Bjørnstjerne Bjørnson (December 8, 1832 to April 26, 1910) was born in a rectory located in in a lonely, northern part of Norway. Today he is considered one of the great writers of that country, and ranked with Henrik Ibsen, with whom in fact he went to school. Though Bjornson was on the left of the political spectrum at the time, he from the start of his writing career, argued for a singular and valuable Norwegian perspective. In 1903 Bjornson won the Nobel for literature, for his poetry. One quote gives the flavor of his work: 'Do not complain beneath the stars about the lack of bright spots in your life. "
Besides poetry and novels, his plays are significant, for instance Maria Stuart i Skotland, (Mary Stuart in Scotland) (1863).
Over oevne, annet stykke, (Beyond Human Power - II) (1895) is the second play of that name, wherein Bjørnson sketches his view of the human condition. A character says:
... [T]he day will come when man must discover that there lies more greatness and poetry in what is natural and possible --however insignificant it may frequently appear, than in the world's whole store of supernaturalism, from the first sun-myth down to the latest sermon preached about it.

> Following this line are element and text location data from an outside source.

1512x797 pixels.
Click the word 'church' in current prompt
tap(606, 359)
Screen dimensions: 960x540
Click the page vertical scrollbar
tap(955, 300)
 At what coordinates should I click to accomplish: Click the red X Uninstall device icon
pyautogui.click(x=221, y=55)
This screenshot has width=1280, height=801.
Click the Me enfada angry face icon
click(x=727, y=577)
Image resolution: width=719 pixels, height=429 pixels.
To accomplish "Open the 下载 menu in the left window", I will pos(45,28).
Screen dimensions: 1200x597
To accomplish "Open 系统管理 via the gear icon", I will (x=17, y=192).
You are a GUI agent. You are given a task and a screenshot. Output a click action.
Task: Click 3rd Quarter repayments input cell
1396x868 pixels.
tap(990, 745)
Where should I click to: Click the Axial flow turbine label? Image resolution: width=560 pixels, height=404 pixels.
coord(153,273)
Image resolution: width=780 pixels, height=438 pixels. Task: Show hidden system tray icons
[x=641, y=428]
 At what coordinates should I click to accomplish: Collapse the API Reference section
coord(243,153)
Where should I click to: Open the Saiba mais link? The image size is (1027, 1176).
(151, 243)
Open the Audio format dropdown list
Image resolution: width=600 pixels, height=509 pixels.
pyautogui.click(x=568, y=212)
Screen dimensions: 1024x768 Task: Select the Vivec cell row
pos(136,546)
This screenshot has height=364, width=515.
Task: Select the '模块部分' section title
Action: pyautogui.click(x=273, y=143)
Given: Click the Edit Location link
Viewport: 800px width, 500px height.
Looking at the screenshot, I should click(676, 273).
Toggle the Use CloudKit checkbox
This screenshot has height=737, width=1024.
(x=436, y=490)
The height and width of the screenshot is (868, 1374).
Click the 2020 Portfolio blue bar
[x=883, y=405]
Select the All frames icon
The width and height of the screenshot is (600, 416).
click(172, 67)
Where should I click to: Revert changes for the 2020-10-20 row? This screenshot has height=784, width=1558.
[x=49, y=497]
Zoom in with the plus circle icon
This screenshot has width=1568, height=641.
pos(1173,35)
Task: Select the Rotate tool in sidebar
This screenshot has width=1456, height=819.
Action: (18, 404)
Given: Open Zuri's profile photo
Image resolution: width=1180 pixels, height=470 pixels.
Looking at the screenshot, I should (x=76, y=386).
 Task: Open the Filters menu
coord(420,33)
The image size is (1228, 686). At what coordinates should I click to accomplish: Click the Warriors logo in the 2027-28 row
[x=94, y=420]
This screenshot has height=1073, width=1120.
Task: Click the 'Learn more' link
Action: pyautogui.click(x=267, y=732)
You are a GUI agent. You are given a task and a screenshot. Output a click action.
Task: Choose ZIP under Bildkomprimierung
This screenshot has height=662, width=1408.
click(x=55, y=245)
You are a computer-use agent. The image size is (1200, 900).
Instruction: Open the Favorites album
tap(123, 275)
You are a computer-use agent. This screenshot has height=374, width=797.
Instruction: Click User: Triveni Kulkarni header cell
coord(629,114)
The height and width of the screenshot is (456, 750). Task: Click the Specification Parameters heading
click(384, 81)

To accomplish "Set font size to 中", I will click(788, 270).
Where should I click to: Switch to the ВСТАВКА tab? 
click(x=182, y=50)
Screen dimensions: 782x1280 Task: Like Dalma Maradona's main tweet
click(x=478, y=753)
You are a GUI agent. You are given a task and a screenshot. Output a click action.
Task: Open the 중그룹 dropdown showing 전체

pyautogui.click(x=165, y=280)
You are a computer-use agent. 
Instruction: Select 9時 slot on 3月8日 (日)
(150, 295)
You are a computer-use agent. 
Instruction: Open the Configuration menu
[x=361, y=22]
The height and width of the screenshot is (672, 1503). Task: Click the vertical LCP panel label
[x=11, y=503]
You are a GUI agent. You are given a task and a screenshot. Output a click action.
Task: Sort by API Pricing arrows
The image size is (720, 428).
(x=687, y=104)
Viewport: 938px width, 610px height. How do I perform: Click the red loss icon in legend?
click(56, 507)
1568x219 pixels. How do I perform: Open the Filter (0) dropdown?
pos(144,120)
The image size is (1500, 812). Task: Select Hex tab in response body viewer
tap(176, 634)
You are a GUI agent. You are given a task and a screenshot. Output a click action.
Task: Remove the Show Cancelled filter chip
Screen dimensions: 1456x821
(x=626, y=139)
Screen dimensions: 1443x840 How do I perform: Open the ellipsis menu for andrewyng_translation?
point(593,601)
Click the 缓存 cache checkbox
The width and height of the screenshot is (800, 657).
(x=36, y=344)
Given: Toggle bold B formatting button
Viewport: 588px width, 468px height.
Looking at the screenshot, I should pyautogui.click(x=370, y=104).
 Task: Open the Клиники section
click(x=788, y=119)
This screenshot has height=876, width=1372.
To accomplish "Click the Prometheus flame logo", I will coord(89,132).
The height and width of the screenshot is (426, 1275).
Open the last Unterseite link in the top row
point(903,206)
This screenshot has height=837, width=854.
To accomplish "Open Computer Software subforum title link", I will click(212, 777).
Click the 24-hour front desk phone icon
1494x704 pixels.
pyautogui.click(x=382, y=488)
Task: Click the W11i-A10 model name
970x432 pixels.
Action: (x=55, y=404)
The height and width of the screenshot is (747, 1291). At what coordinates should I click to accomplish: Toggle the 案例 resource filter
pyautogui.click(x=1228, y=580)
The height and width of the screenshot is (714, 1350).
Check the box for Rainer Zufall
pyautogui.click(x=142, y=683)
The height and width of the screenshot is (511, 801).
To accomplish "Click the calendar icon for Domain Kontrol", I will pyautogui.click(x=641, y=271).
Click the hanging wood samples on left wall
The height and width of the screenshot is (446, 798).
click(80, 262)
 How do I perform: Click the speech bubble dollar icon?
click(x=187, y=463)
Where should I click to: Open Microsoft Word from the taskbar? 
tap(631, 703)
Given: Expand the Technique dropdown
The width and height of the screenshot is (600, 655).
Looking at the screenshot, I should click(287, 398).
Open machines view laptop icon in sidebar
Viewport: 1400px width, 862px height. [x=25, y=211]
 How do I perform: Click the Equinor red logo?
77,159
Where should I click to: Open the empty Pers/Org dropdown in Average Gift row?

and later in the drama, comes this speech:
Is there anything more gruesome than that force within ourselves which goads us on to what our whole nature resists? And can happiness be possible on this earth until our reason becomes so completely a part of our nature that nothing retains the power of using us in that way?
Our main excerpt is from a novel of 1889: På guds veje, (In the Ways of God). The context is a storm on the Norwegian coast, a storm which is thought to be the actual end of the world. Bjornstorn here demonstrates what he means in the quotations above.
Each time the waves at full height stormed the mountain, the spray was dashed up to a monstrous height; from afar it seemed as though the great white sea-monsters of the old legends were trying to land just at that very spot. ...As a rule it was only the very worst westerly storms that could dash the spray so high; but now it had reached the top though the air was so calm. ...
It was not the storm alone that had frightened.... a short time ago a lay preacher had prophesied that the end of the world was at hand ; all the signs of the Bible had come to pass, and the prophecies of Jeremiah and Daniel were clearly to be understood. It made such a sensation that the papers took up the matter and announced that the same thing had been foretold so very often before, and those prophecies of Jeremiah and Daniel were always suited to the occasion. But when the hurricane came, and was fiercer and more terrible than any that could be remembered; when ships loosed from their moorings were driven up against the wharf, crushed themselves and crushing others, and especially when night came on and shrouded everything in darkness and no lantern even could keep alight,. . . the crashing fall of the waves was heard but not seen, shouts of command, screamings and great lamentations; and in the streets such terror, roofs were lifted right off, houses shook, windows rattled, stones hurled about, and the distant screams of those trying to escape only added to the fright, . . . then, indeed, were many who remembered the words of the preacher; God help and save us, surely the last day has come and the stars are about to fall. The children especially were frightened to death. The parents had not time to stay with them , though the last day of the world had come, still there was a doubt as to whether it really were the last day, and from sheer force of habit it was thought wiser to look well after all worldly goods, so they saved what they could, and put up bolts and bars, and ran to look to the fires, and were busy everywhere. But to the children they gave prayer-books and psalm-books, and told them to read what was written about earthquakes and other plagues, and about the day of judgment; hurriedly they found the places for them, and then ran and left them. As if the children could read then!
Some there were who went to bed and pulled the bedclothes over their heads; some took their dog or cat with them—it was company for them, and they would die together. But it happened sometimes that neither dog nor cat chose to die under the bedclothes, so then there was a fight....
The night passed away, and the stars still shone clear until day dawned once more, and the sun was as bright as ever; the storm died away and with it all remains of fear.
But once one has been influenced by anything so terrifying there will ever after be, as it were, a dread of the actual terror. Not only by night in evil dreams, but by day when one fancies one's self safest, it lurks in our imagination, ready to seize hold of us at the smallest provocation, and devouring us with cunning eyes and bated breath drives us sometimes to madness....
Bjørnstjerne Bjørnson shows us a typical Western confusion over supernaturalism and religion. But it is worth asking if there is some particularly Norwegian introspective examination of emotions -- Edvard Munch would have to weigh here with Bjørnstjerne Bjørnson in a discussion of this question.